About the Author
Mr. Burr has been a structural engineer since 1984. His practice is concentrated on seismic evaluation and design for new and retrofit structures.
When a building undergoes a change of use or occupancy, sometimes the design superimposed load on a suspended floor is increased to meet the new occupancy. When this happens, we are often asked to verify that the suspended floor can support the increased design load. This can be achieved by back-analysis of the floor framing or by load testing. To back analyze a floor, details of the existing floor framing must be known, which can be determined from original structural drawings or from field investigation.
In one example of this at a multi-family apartment building in Burlingame we were asked to verify the load capacity of a second floor post-tensioned lightweight concrete floor slab which was to house a new social and exercise room. The new design superimposed load for the assembly-occupancy spaces was 100 pounds per square foot. The original design superimposed load was not known for certain, but was likely in the range of 50 to 70 psf.
Although we were provided with copies of the original structural drawings we did not have the detailed post-tensioned reinforcement drawings, and therefore were not able to back analyze the floor slab with any accuracy. Also the geometry of the suspended slab was irregular, making it difficult to determine the slab reinforcement and impractical to field verify the size, location and number of reinforcement bars for all the areas of slab and each supporting beam. Therefore the floor slab was load tested to verify its capacity.
The load testing was performed in accordance with ACI 318-05, Chapter 20, which required the slab to be tested to 85% of the full ultimate design load of the slab and the deflection of the slab to be monitored and compared to deflection criteria in the ACI document. To meet the total required load, the slab was tested with an added load of 203 pounds per square foot, using 32 gallon barrels filled with water and the load held for 24 hours. The load was applied incrementally and the slab deflection measured and compared against the acceptance criteria. Shoring was installed below the slab as a precaution against excessive deflection, with a small gap to allow the slab to deflect within reasonable parameters.
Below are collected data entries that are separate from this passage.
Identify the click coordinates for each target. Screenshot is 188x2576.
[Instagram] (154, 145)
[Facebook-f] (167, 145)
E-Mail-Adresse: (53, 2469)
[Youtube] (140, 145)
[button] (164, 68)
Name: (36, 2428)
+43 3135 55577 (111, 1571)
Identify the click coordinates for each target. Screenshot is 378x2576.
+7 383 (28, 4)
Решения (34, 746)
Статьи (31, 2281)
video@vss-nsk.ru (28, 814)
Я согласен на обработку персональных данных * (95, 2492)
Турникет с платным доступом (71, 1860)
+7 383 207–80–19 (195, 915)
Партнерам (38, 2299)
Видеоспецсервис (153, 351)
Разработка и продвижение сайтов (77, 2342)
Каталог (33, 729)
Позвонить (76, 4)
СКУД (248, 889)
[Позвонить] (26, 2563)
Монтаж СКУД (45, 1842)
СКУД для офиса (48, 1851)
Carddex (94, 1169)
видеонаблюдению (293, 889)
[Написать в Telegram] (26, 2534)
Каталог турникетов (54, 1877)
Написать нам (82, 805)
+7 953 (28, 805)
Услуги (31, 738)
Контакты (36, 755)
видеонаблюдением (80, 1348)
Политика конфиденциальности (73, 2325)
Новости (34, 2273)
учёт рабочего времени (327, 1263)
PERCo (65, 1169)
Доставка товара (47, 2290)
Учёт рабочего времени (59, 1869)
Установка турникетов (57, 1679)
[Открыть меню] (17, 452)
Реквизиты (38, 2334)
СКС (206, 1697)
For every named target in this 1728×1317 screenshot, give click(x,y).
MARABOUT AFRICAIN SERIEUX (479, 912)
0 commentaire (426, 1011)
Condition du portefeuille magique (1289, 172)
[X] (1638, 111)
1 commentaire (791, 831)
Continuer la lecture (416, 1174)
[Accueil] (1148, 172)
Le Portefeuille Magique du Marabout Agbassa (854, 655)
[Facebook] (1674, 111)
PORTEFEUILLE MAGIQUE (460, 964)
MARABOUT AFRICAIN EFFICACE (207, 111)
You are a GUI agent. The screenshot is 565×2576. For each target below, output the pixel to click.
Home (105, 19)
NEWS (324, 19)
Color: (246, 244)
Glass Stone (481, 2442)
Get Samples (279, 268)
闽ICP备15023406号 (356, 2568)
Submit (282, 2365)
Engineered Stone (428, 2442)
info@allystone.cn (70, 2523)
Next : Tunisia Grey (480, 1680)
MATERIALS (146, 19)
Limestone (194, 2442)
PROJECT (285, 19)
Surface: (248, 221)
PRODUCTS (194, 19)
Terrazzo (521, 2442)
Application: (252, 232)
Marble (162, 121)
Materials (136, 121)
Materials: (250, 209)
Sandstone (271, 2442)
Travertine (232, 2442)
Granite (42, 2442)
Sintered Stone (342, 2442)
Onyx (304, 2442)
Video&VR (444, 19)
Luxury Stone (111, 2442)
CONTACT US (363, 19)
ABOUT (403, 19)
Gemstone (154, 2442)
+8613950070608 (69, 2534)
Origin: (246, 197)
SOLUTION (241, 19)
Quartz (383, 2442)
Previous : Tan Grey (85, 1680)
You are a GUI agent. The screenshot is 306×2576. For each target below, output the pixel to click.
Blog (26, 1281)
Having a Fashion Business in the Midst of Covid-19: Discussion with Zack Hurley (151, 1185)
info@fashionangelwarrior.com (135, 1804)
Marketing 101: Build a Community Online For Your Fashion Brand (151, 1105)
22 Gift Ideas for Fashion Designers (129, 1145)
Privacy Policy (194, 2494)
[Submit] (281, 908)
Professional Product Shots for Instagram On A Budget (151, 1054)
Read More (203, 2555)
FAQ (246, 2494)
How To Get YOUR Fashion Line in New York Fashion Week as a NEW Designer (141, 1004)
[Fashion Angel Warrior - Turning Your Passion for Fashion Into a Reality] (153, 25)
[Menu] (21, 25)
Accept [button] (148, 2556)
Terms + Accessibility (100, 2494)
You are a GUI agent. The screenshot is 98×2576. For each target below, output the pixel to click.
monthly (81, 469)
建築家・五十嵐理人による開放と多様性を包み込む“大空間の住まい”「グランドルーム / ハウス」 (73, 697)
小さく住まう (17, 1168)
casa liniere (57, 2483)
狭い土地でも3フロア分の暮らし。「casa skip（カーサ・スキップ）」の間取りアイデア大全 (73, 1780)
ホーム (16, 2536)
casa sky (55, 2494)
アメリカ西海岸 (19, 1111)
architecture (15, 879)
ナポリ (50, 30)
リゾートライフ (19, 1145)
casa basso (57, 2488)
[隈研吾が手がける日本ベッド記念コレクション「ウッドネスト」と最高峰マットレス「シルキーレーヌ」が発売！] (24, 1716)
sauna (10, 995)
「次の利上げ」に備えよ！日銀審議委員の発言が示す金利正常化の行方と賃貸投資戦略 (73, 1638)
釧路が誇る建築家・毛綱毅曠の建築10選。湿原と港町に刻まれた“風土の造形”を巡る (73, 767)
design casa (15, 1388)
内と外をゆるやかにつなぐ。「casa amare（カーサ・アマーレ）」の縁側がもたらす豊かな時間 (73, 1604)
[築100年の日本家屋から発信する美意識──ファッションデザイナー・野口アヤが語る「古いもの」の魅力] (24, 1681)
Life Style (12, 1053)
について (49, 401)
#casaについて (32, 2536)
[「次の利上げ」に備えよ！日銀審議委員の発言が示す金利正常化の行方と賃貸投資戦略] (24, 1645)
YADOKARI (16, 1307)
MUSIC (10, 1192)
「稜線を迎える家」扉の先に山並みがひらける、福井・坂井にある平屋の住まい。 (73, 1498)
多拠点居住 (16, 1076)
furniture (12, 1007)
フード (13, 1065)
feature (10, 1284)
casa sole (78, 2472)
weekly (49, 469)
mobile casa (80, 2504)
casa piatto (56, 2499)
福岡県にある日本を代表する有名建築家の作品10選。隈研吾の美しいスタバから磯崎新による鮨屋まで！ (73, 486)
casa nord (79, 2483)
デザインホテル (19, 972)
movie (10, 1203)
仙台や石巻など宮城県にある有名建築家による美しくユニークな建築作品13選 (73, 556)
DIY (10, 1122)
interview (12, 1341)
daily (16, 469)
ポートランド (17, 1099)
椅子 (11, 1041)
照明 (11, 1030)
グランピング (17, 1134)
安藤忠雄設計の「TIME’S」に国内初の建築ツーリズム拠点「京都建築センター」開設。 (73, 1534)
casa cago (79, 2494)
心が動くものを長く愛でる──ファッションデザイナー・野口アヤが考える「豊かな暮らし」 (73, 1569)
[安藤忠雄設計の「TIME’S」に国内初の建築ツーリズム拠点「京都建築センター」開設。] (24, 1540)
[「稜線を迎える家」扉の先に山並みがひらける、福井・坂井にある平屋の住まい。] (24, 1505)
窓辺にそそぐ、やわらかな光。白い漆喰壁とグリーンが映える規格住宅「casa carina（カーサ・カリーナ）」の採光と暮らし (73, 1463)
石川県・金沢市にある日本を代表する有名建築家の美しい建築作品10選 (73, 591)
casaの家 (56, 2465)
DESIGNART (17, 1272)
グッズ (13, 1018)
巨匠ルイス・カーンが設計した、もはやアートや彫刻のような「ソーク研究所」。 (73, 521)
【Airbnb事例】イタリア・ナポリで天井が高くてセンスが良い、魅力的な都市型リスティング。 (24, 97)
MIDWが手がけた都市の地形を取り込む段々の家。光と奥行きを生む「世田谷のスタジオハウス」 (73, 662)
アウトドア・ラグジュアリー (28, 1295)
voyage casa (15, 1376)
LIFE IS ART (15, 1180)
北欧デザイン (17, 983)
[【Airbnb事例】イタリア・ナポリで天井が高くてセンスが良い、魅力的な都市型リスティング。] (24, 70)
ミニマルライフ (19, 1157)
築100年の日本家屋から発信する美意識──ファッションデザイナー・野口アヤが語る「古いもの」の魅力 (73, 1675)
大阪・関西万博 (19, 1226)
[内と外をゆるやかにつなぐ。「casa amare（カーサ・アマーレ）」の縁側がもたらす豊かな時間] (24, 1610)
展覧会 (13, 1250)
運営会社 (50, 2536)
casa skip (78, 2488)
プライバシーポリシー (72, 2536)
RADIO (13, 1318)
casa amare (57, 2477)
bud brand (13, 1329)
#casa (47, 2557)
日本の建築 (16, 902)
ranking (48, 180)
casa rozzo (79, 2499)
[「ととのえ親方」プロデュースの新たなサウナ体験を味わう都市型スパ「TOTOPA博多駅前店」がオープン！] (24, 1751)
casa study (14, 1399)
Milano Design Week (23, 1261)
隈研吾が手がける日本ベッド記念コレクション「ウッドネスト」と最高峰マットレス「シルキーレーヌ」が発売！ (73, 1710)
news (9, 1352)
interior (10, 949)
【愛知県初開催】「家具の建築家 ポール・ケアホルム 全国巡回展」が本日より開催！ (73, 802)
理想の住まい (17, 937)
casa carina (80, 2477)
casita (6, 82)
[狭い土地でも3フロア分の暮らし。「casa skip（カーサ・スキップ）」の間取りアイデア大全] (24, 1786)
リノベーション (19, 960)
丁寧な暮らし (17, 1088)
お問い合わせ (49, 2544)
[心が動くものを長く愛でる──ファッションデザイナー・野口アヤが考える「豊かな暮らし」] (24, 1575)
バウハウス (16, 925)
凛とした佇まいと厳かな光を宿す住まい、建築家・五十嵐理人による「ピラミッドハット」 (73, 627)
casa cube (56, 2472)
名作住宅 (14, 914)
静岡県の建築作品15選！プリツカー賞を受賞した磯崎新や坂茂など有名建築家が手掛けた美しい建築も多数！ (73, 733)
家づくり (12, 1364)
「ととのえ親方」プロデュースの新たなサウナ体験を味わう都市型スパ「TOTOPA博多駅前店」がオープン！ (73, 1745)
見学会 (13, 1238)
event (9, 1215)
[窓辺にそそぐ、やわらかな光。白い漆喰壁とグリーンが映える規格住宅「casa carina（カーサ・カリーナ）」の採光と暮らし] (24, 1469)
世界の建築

The testing was successful. The actual maximum slab deflection was 0.04” which was well within the allowable deflection of 0.26”. The test showed that the suspended floor slab is adequate to support the increased design load of 100 pound per square foot, which is approximately 40 to 100% higher than its original design load.
Load testing can be a cost effective and good alternative to analysis to determining the capacity of existing structural members, especially where details of the existing structure are not available or where determining existing conditions is impractical, destructive or cost prohibited.